Imagine a tool that can discover problems on utility lines before outages, before power failures spark deadly wildfires, or before fears of wildfires prompt massive, pre-emptive power outages such as those suffered recently by millions of Californians.
Well, the tool exists. It is available today. And it works.
Engineers at Texas A&M University have developed the tool, a one-of-a-kind diagnostic software called Distribution Fault Anticipation (DFA).
It is a software that interprets variations in electrical currents on utility circuits caused by deteriorating conditions or equipment. It warns utility operators to respond to particular problems before they cause outages and possibly spark fires.
Electric power companies have nothing else like it.
DFA has been tested successfully by more than a dozen utilities in Texas and elsewhere over the past six years.
Now DFA is being tested by two of California’s biggest utilities, Pacific Gas & Electric (PG&E) and Southern California Edison (SCE), with encouragement from the California Public Utilities Commission (CPUC). The CPUC administered a 2018 state law requiring utilities to submit wildfire mitigation plans.

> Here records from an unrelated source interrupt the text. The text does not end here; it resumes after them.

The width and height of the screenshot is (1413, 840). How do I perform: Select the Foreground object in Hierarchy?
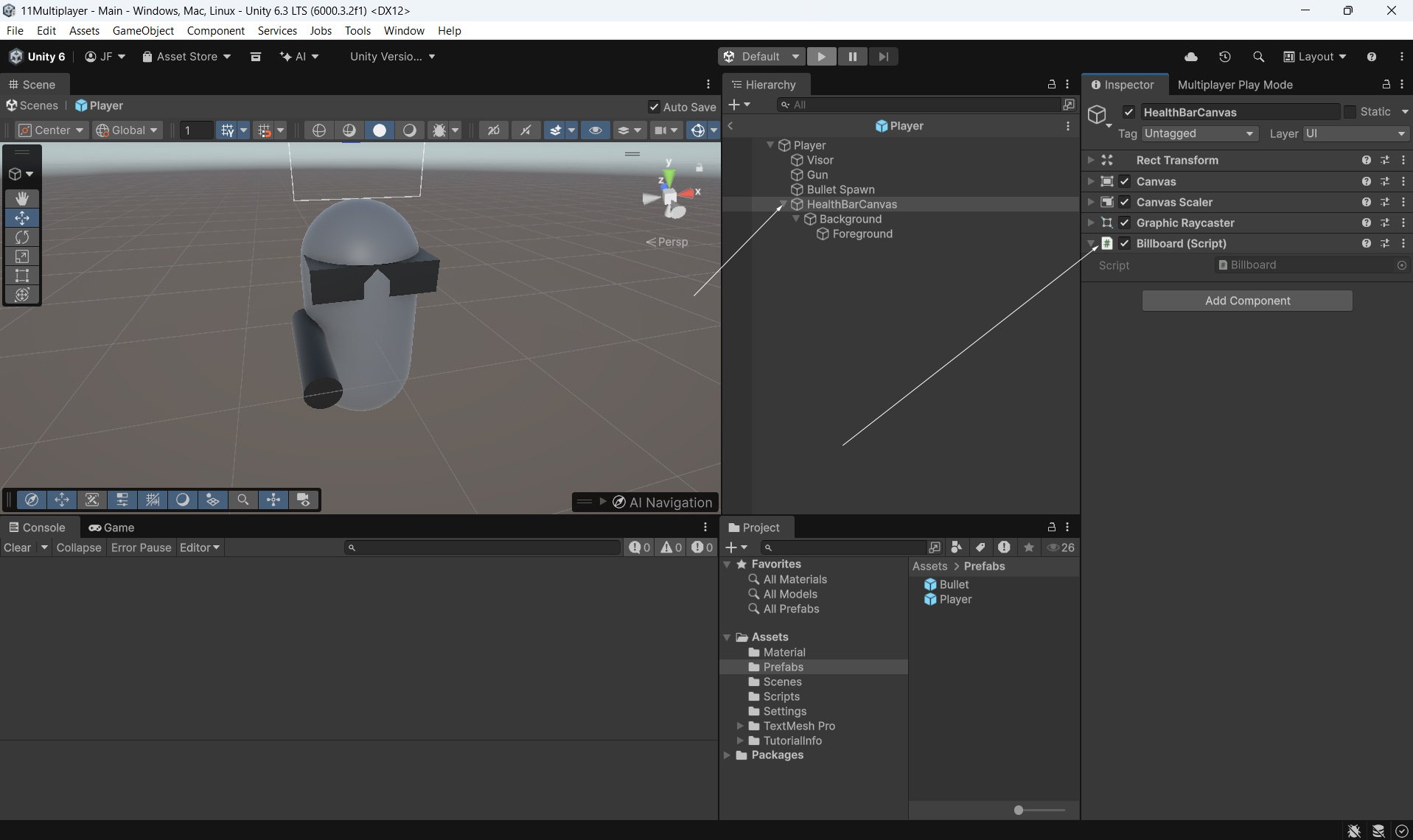coord(862,234)
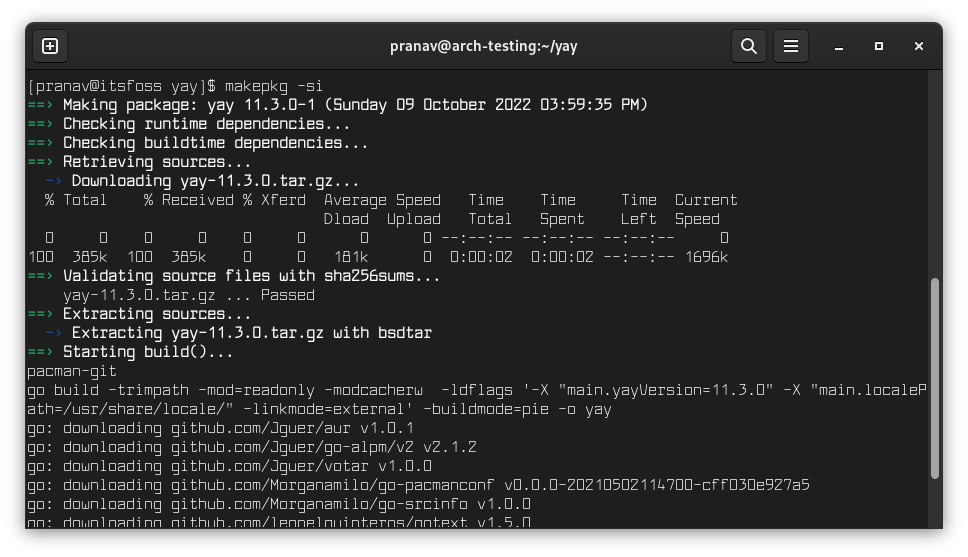The height and width of the screenshot is (557, 968).
Task: Click the pranav@arch-testing:~/yay window title
Action: click(x=484, y=46)
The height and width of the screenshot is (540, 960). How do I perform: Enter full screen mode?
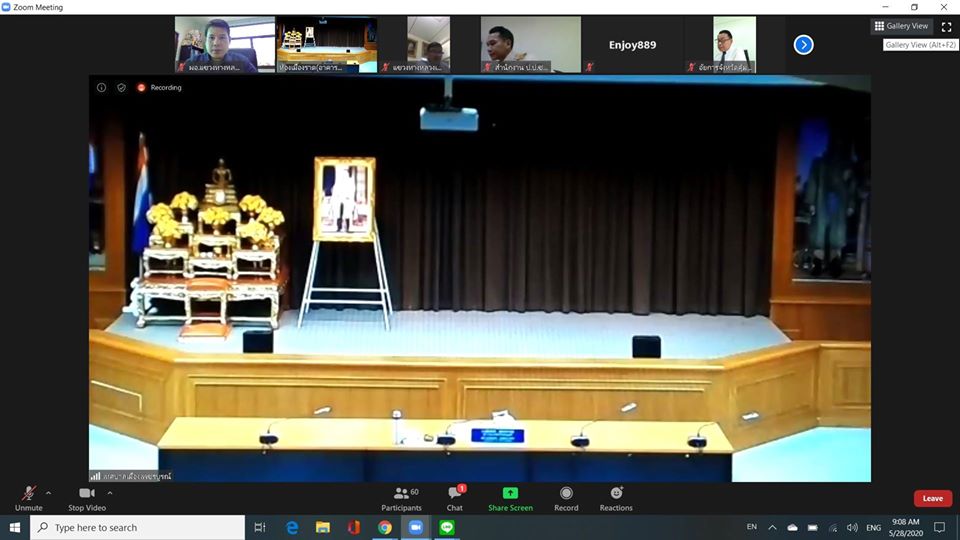click(946, 27)
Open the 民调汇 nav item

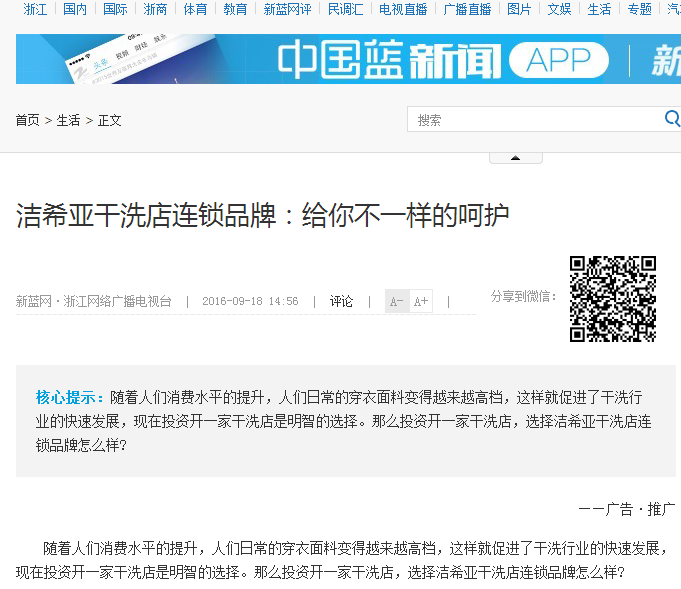tap(345, 9)
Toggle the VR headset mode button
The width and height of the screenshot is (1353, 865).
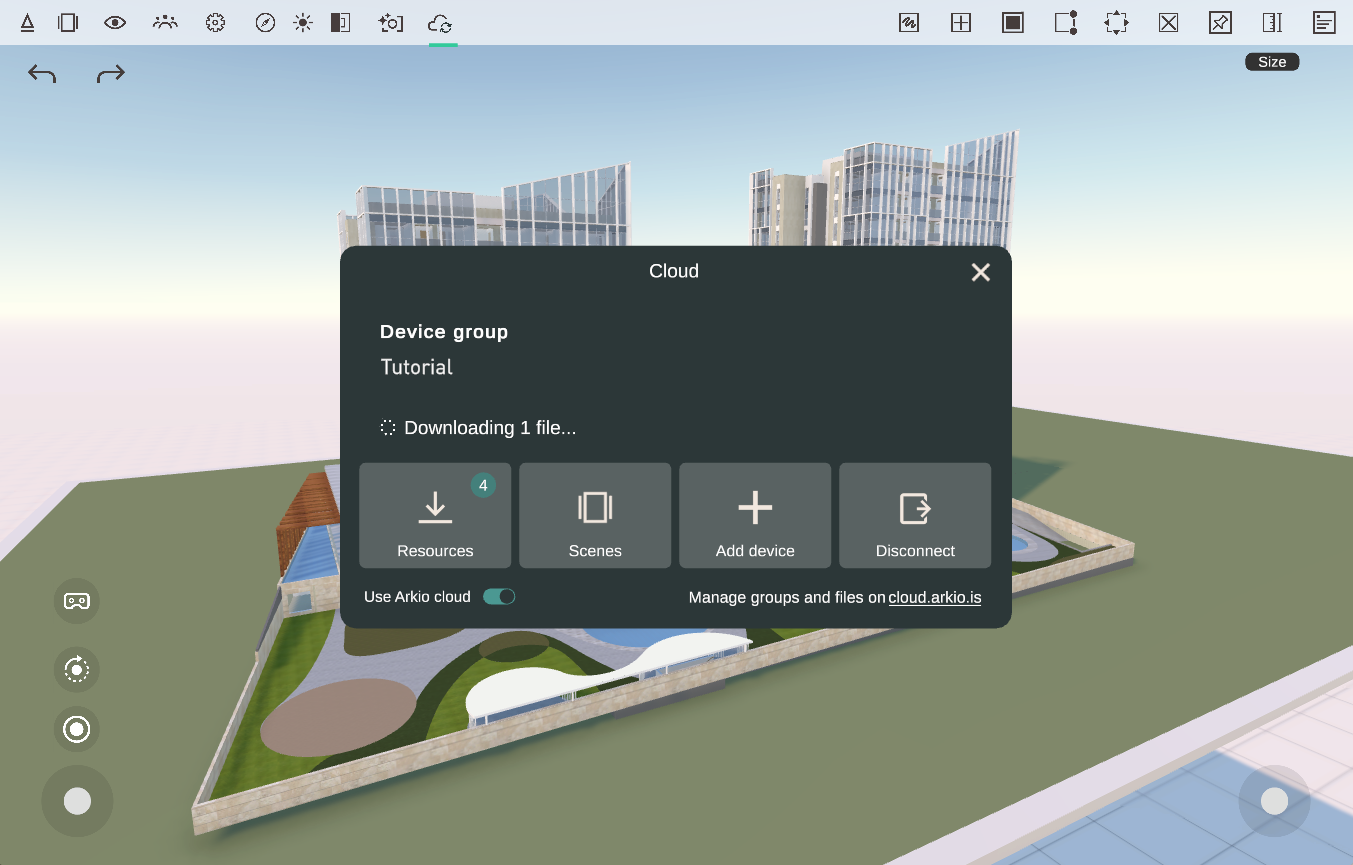(x=77, y=601)
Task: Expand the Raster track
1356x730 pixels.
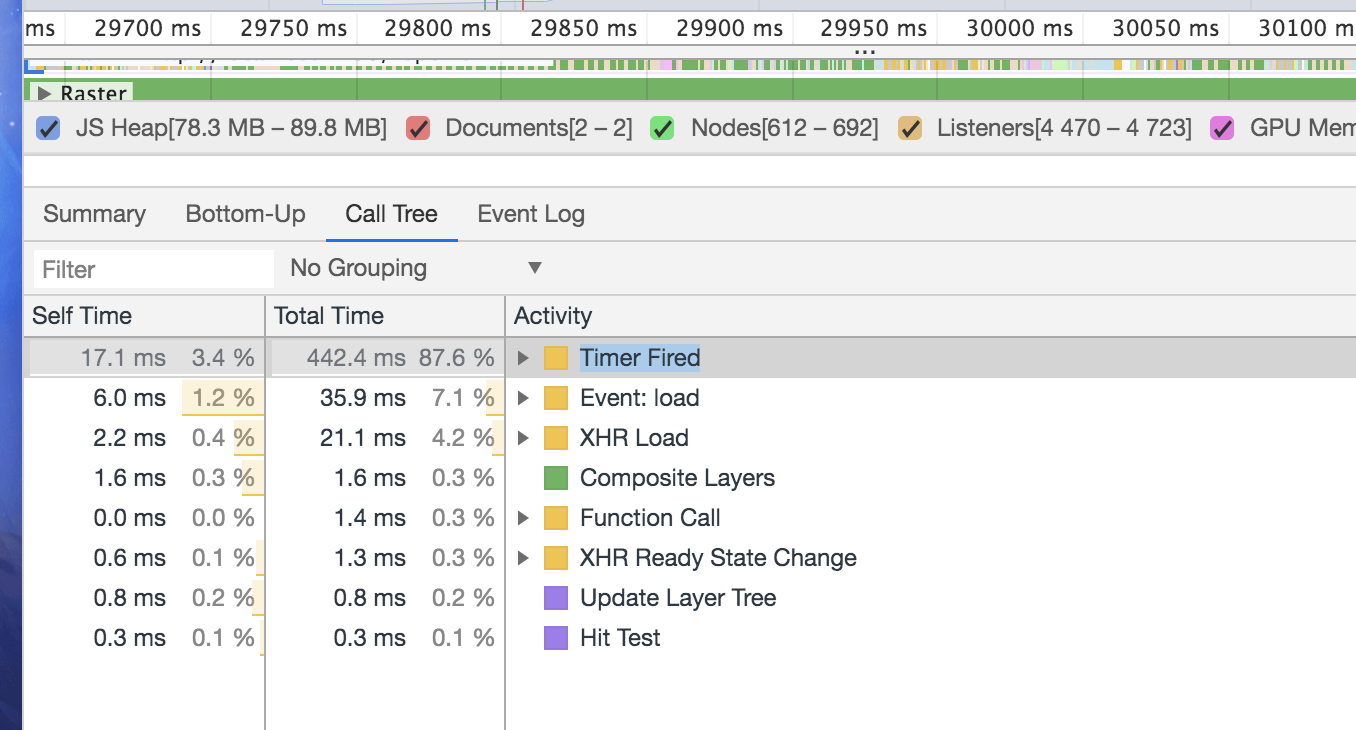Action: [44, 93]
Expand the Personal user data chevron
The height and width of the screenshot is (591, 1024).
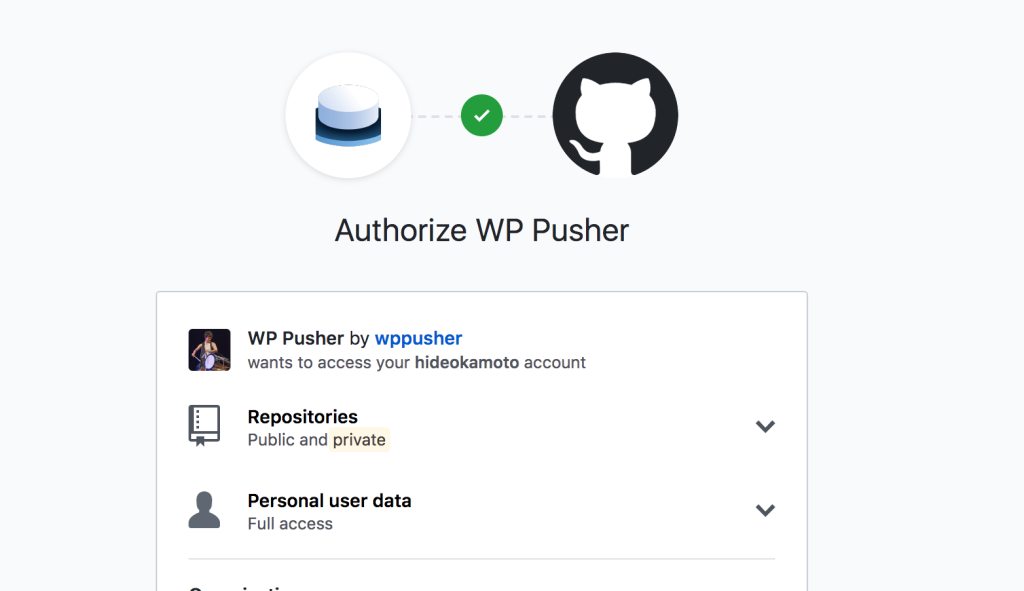765,510
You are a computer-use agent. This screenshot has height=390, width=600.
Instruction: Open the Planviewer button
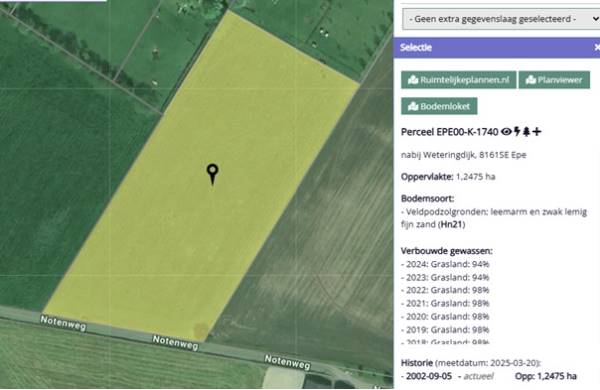click(554, 80)
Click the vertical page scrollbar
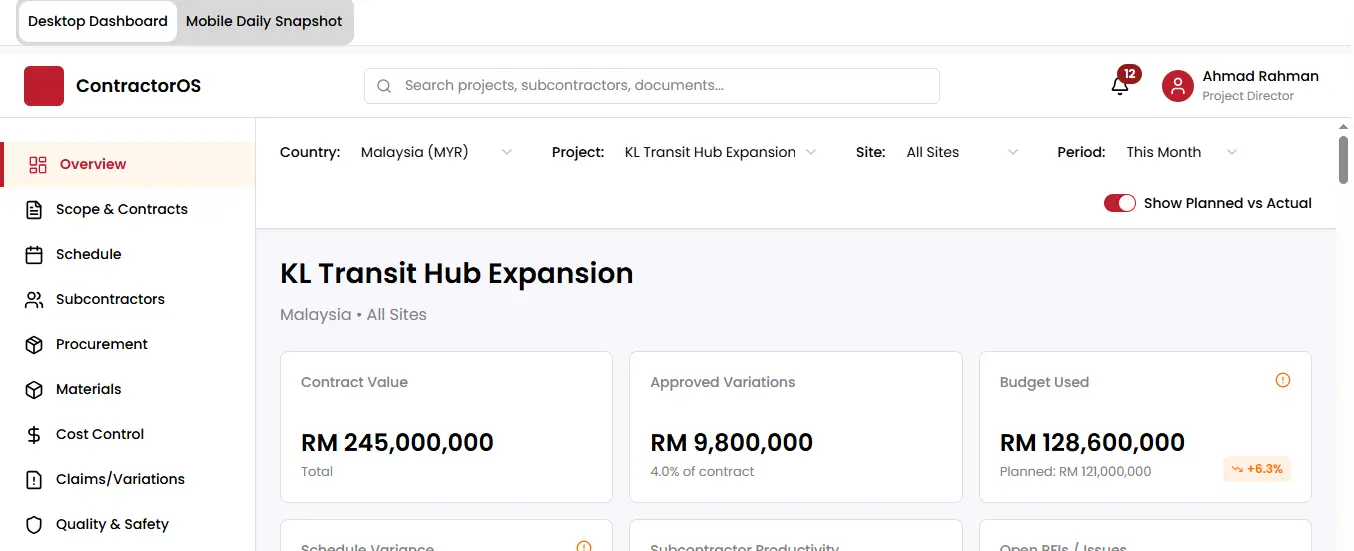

Texas A&M researchers also are preparing to test DFA at utilities In Australia and New Zealand.
DFA uses a sophisticated set of algorithms based on patterns discovered and refined through 15 years of research, research that involved monitoring in-service distribution lines at more than a dozen electrical utilities.
The technology was developed by a Texas A&M research team led by Dr. B. Don Russell, Distinguished Professor in the Department of Electrical and Computer Engineering, and Carl L. Benner, research professor in the department.
Research support for DFA was provided by the Electric Power Research Institute, the state of Texas and various electric utilities.
Russell and Benner likened DFA to the computer-based diagnostic tools found in modern cars, ones that warn when fluids are running dry or that an engine part is close to failure.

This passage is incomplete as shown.